> [WHAT YOU SHOULD DO]
The answer must be an exact copy of the lines from the one containing "Viewport: 1057px width, 608px" through the last line of the records, with no pictures.

RECORDS PROVIDED Start Marker

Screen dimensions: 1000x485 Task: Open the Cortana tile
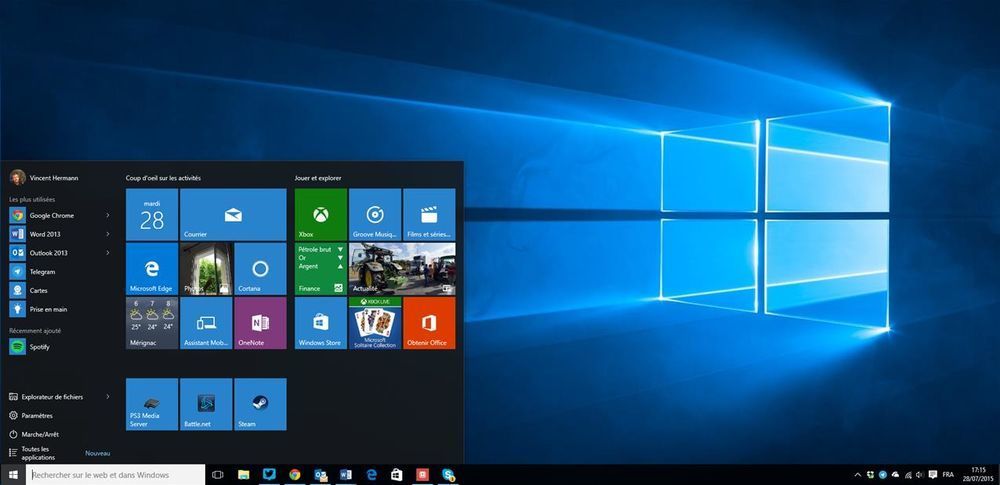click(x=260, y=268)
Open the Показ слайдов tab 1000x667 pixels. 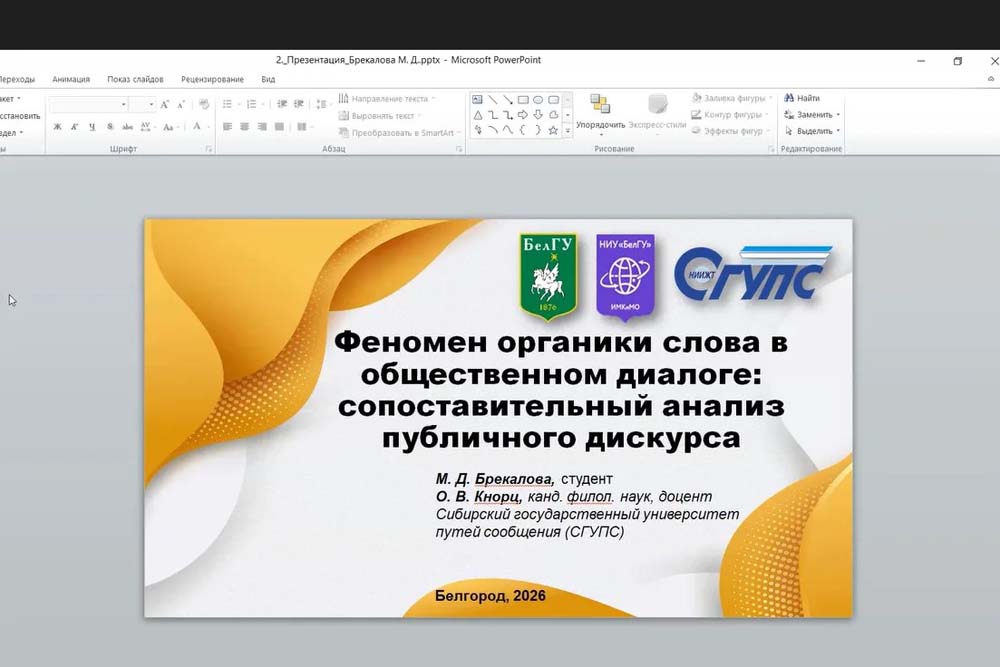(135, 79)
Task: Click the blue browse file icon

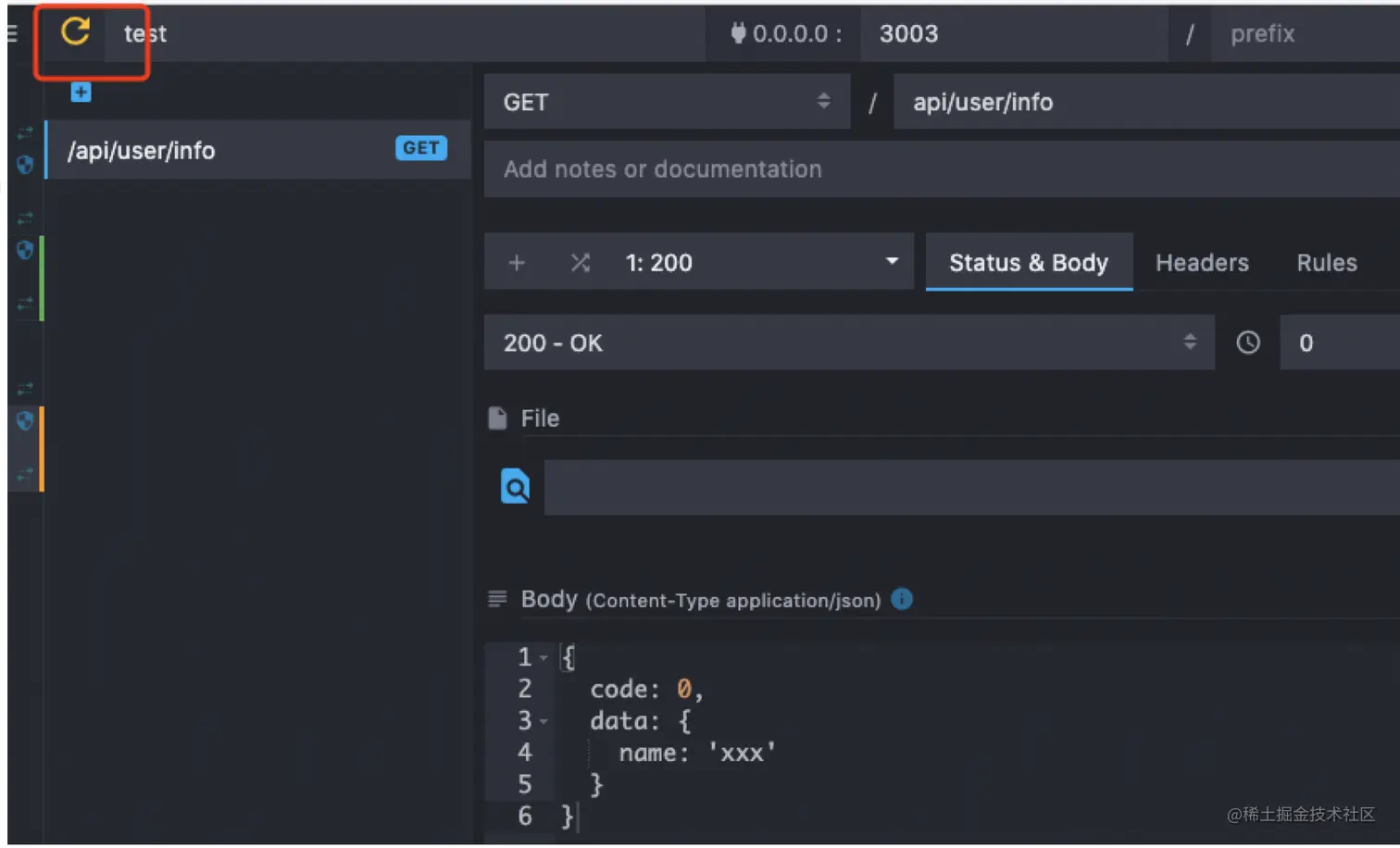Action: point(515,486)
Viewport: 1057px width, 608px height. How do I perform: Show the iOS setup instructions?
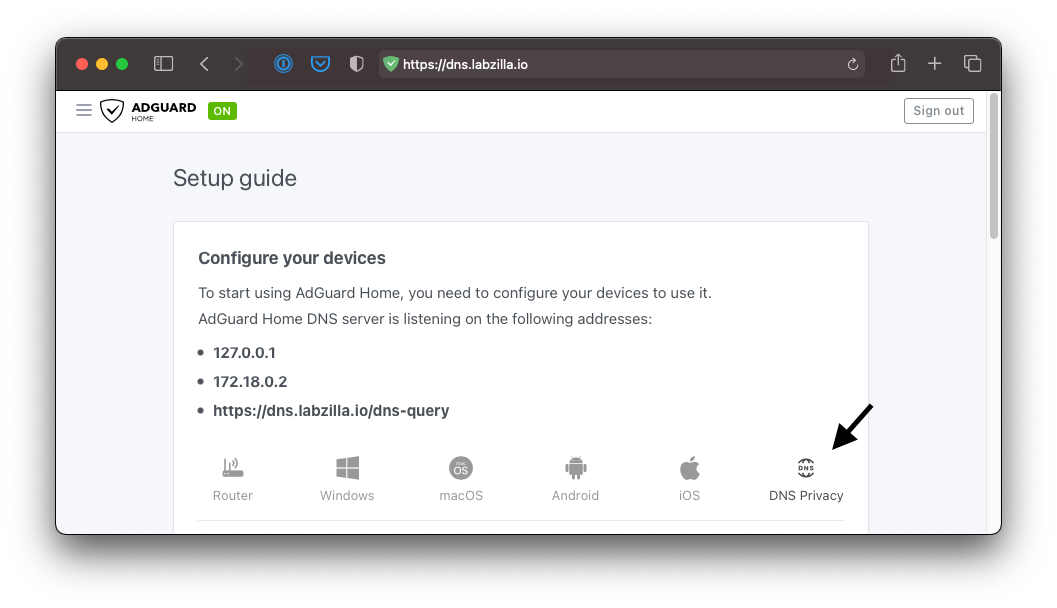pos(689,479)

RECORDS PROVIDED End Marker

> [ANSWER BOX]
Viewport: 1057px width, 608px height. How do I perform: Show the iOS setup instructions?
pos(689,479)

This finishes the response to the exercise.